De ces gars de Nottingham très recommandables, je ne possède que l’excellent The way I feel today, sorti en 2001. Pop et rock y créent la surprise et bon nombre de morceaux s’y distinguent, animés tantôt par un éclat pop, tantôt par une rage rock fulgurante. Ayant perdu le groupe de vue, me voilà à fouiner sur son Bandcamp où je déniche, comble de la -bonne- surprise, un nombre conséquent de nouvelles sorties, récentes, qui flirtent cette fois avec le kraut-rock et n’hésitent pas à envoyer du long format, soutenu et hypnotique (Black Pilled Kafka et ses 12 minutes de kraut cosmique mais cadencé), sur ce Dream on que je décris ici simplement parce qu’il est le dernier opus en date des Anglais. Et qu’il est bon, très bon, comme l’est entre autres leur Das ist England sorti quelques mois auparavant. Dans une mue sonique qui leur sied à ravir, Chris Olley et son band font dans le space rock, ne laissant toutefois jamais sur la touche leurs élans soniques qui, eux aussi, charpentent leur oeuvre comme il se doit. Mais aussi leurs perverses sucreries ouatées, disséminées dans de fringantes collections de chansons.

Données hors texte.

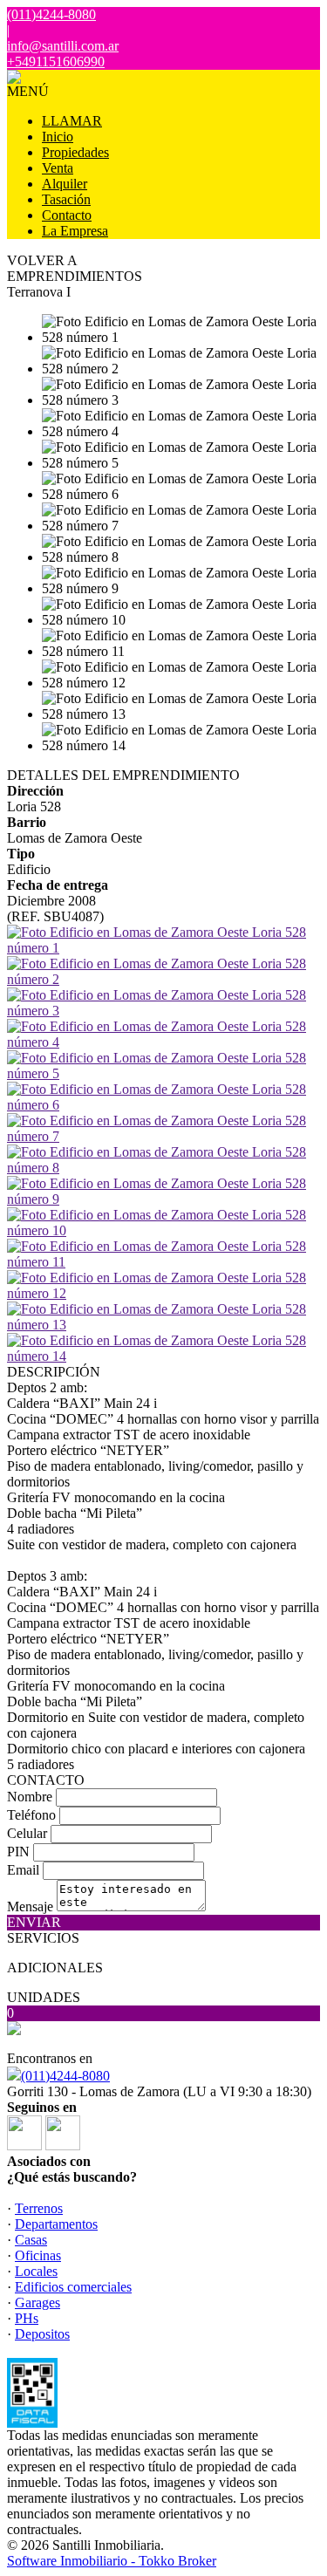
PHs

On entre toutefois dans leur univers, ici, par une épopée spatiale, haut perchée et longue de 15 minutes, qui après une longue intro gagne en vivacité, provoque un trip psych-kraut d’entre les étoiles, aussi léger que bruitiste, aux séquences expérimentales impressionnantes (Mind Pickled Delerium Sauce). L’ambiance est plantée: des traces noisy ornent la fin du titre et déjà, nos esprits sont malmenés, stimulés par le savoir-faire du groupe dans cette option complètement maîtrisée bien que libre de ton. Tout ça pour retomber entièrement, ensuite, sur le format bien plus réduit d’un Hey kid entre pop et post-rock, caressant. Avant que Dream on, exercice kraut obsédant, ne plante une nouvelle banderille. Précédant le Black Pilled Kafka psychotrope à souhait nommé plus haut, qui bien entendu conforte Six By Seven dans ce qu’il entreprend.

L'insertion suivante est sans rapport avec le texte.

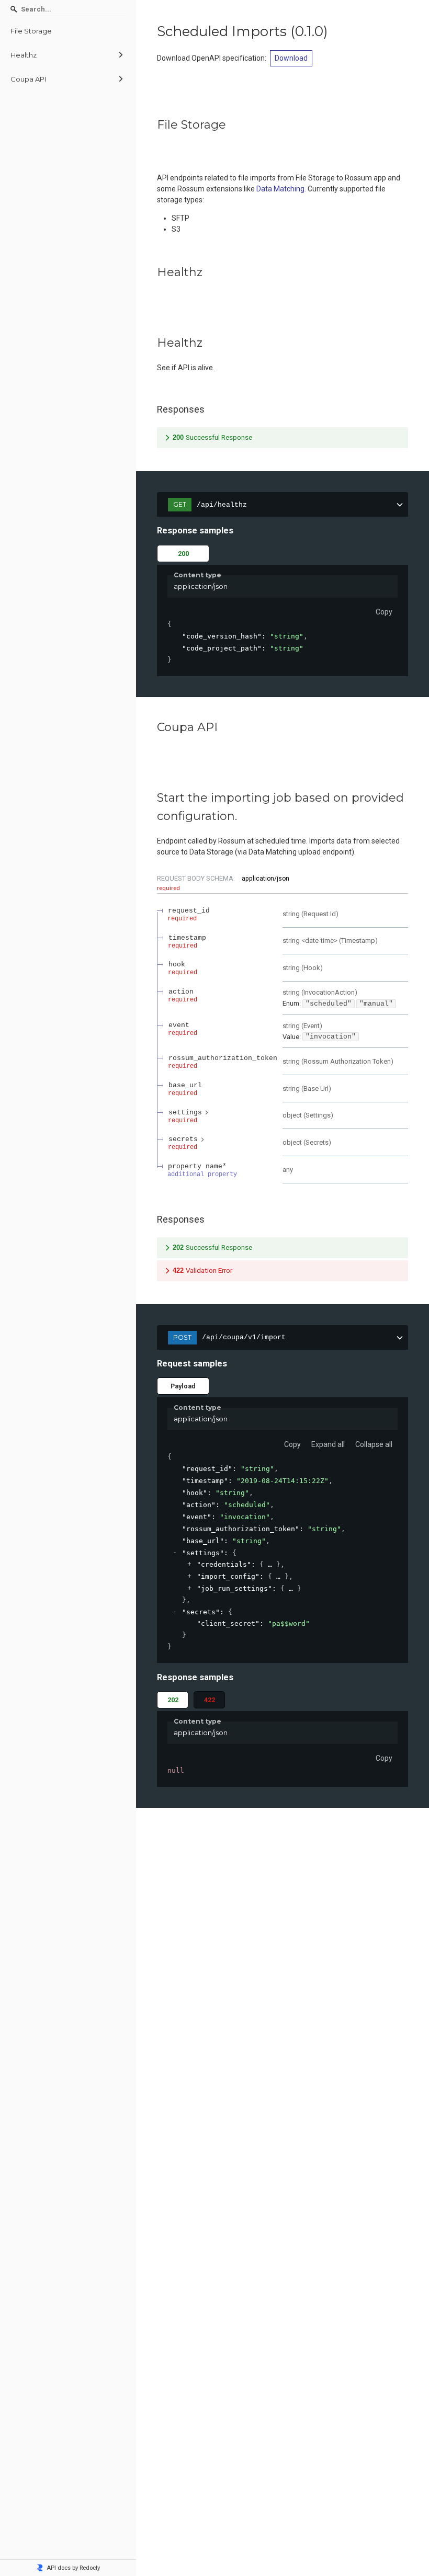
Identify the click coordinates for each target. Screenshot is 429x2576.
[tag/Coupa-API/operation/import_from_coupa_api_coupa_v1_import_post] (151, 798)
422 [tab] (209, 1700)
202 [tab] (172, 1700)
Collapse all (373, 1444)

Audacieux, sans normes réductrices si ce n’est celle de laisser libre cours à ses errances, il délivre plus loin un Call me A call me B barré et rêveur, aux zébrures sonores triturées. Plus que jamais « free », le groupe confirme avec Daily White Tablet, kraut (décidément), obscur, troué lui aussi par des sons que Liars aurait estimés. Puis il récidive suivant une durée conséquente, livrant son probant And No One Knows Your Name. Kraut une fois de plus, dans ce savant dosage entre cosmisme, légèreté et touches bruyantes, selon un procédé bien à lui. Ludique et en perpétuelle investigation, Six By Seven est ici au sommet de sa créativité, porté par une démarche indépendante et une versatilité dans les climats qui suscite un intérêt constant. Si on pourrait le qualifier de décousu, s’il passe en certaines occasions du coq à l’âne, il trousse au final des essais captivants. Dans une variété qui bouscule les sens, cogne et berce, secoue et apaise, provoquant des sensations à la lisière de l’indélébile.
En sa fin, Dream on dévoile dans un premier temps Boxer and clover, court morceau dépaysant qui aurait mérité de s’étendre, de pousser plus en avant ses notes singulières. Et pour finir, ce I Wanna Be Some Wanna Be sensible, doucereux mais troublé dans son décor, qui couronne un travail accompli. Précisons par ailleurs qu’au sein de la brouettée d’albums parus récemment, tous valent qu’on s’y attarde, que ce soit Love And Peace And Sympathy (novembre 2019) ou le Das ist England nommé en ces lignes (novembre 2019 également), ou encore et parmi d’autres The World Hates Me And The Feeling Is Mutual (décembre 2018) et ABSTRAKTION 12 (juin 2018).